Dès lors on fera aisément le reproche à Oshii d’avoir livré une œuvre désincarnée. Si cette répétitivité pouvait perdre dans l’expérimental Ghost in the Shell 2: Innocence (2004), elle fait sens dans The Sky Crawler où l’être sans identité, sans définition de ce qu’il est et sans perspective d’où il va, vit dans l’éternel recommencement d’une existence sans but. C’est précisément le sujet de Lamu :Beautiful Dreamer (1984) qui conceptualise cette boucle de façon ludique, de Ghost in the Shell (1995) qui réfléchit plutôt au niveau de la conscience, mais aussi d'Avalon (2001) explorant lui la notion de quête par le prisme du jeu vidéo. Il s’agit à chaque fois de personnages cherchant à échapper à une prison à la fois mentale, sociétale et métaphysique et The Sky Crawlers s’inscrit dans cette continuité.
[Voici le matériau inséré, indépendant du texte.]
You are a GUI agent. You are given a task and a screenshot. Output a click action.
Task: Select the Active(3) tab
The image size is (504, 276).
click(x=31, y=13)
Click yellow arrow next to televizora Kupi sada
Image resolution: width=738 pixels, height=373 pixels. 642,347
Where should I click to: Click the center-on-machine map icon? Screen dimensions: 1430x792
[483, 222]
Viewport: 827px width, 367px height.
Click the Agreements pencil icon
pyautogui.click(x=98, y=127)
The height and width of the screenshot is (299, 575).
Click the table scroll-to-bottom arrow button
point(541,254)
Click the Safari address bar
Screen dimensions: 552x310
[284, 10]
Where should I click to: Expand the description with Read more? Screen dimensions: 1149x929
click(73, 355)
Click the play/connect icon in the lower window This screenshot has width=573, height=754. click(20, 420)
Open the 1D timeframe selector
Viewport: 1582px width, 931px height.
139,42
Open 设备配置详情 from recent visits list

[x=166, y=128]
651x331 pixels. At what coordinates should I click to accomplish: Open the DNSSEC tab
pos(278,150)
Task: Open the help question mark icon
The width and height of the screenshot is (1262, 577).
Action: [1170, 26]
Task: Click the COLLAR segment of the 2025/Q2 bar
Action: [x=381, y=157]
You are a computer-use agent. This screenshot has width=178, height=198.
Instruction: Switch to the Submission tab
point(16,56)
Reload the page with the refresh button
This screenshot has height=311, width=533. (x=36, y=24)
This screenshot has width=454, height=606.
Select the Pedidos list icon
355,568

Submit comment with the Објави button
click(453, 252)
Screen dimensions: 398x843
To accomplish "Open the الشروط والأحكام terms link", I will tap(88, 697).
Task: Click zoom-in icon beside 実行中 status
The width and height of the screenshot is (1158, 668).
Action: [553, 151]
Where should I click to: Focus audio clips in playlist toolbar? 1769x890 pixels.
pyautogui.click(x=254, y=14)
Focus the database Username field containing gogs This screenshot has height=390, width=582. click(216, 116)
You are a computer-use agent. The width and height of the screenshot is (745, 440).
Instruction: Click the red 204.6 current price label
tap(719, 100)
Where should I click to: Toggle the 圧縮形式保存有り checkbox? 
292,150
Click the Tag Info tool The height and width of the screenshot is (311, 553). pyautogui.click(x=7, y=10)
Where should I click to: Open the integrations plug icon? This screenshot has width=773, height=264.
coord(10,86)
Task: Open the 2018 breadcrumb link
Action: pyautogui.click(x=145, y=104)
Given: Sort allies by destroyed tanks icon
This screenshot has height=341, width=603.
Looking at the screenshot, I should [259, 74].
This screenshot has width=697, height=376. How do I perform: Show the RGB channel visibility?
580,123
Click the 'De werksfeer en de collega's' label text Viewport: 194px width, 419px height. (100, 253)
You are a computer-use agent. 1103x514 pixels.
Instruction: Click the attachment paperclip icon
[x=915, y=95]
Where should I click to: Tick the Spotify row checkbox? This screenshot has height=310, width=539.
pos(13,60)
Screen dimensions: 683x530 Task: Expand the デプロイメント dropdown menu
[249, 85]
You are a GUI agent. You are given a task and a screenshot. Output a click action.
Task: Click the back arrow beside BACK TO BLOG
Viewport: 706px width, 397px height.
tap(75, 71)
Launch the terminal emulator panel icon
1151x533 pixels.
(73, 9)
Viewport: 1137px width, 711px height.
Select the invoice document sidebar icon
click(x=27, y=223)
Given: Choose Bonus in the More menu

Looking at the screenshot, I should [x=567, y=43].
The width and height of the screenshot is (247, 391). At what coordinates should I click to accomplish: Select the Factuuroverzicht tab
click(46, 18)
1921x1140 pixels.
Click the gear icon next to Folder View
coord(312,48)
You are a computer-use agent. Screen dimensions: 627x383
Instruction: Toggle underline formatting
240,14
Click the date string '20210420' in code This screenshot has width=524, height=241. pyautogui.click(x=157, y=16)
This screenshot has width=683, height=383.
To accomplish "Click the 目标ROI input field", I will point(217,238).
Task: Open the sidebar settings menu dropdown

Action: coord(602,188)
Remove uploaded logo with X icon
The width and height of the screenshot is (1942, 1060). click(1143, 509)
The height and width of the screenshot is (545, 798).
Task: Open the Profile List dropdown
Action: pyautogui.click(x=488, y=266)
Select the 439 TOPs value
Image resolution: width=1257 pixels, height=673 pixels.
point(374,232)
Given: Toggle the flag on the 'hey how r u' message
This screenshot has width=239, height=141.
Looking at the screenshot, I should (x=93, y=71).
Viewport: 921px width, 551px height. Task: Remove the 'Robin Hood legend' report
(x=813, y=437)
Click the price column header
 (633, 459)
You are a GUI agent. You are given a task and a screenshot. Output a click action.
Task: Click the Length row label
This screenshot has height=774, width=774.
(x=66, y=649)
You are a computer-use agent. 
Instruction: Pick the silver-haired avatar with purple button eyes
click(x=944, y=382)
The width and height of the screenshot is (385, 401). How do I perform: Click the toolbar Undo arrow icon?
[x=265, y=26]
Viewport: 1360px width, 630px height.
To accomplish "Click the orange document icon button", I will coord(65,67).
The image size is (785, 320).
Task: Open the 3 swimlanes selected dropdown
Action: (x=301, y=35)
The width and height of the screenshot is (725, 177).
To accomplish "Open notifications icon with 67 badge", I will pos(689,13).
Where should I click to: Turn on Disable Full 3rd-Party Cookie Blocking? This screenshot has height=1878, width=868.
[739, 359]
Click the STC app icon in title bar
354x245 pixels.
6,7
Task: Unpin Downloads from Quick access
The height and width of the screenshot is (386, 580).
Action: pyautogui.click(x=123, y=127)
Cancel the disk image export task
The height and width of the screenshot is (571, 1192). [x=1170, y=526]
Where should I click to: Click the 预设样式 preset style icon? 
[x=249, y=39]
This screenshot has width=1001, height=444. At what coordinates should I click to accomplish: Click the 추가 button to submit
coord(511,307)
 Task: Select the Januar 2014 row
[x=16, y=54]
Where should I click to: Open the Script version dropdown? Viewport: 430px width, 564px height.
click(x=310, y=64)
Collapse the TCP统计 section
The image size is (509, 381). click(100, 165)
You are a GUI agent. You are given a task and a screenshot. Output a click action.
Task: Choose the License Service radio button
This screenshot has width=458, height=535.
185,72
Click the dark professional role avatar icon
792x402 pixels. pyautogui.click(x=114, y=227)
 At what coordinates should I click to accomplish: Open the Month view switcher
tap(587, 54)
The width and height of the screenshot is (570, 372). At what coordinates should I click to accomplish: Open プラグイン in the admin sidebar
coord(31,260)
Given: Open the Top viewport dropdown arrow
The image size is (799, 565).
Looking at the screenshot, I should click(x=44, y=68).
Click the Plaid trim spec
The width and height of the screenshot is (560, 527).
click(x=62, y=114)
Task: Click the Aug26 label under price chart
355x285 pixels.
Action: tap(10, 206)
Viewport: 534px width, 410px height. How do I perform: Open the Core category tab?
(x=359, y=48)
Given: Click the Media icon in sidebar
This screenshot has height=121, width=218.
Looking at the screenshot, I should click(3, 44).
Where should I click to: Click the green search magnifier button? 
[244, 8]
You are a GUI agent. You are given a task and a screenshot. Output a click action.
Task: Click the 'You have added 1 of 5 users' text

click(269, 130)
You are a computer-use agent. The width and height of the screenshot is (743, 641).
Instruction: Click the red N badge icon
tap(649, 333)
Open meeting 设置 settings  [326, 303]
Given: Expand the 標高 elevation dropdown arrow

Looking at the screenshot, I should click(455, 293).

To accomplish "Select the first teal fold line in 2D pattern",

Le chara-design très simple et le manque d’expression des personnages (on rejoint les protagonistes opaques de Ghost in the Shell ou Avalon, être artificiels ou évoluant dans un environnement qui l’est) va dans ce sens. Si la virtuosité des scènes de vols impressionne, la cohabitation des techniques d’animation entre la texture 3D des avions, les environnements aériens numériques et la 2D des personnages, créent quelque chose d’abstrait et d’artificiel qui correspond à la perception limitée des héros. 

Pour ceux qui ressentent l’impasse où ils se trouvent, la seule alternative semble être la mort, mais cette dernière n’est qu’une manière de rejouer la même partition, sous une forme légèrement différente. C’est en fait une des œuvres les plus désabusée d’Oshii, car d’habitude le cheminement existentiel chez lui amène vers une mue qui transfigure les personnages (en bon adorateur du 2001 de Kubrick). Il n’en est rien ici et c’est le renoncement plus que la tension dramatique qui berce le climax où Yuichi défie le « Professeur » dans les airs, la créature ne peut vaincre son Frankenstein et accéder à une autre dimension. Malgré cette résignation d’ensemble, l’émotion fonctionne de façon frontale comme rarement chez Oshii, grâce à la mélancolie du score de Kenji Kawai et à la fascination dégagée par la figure de Suito Kusanagi.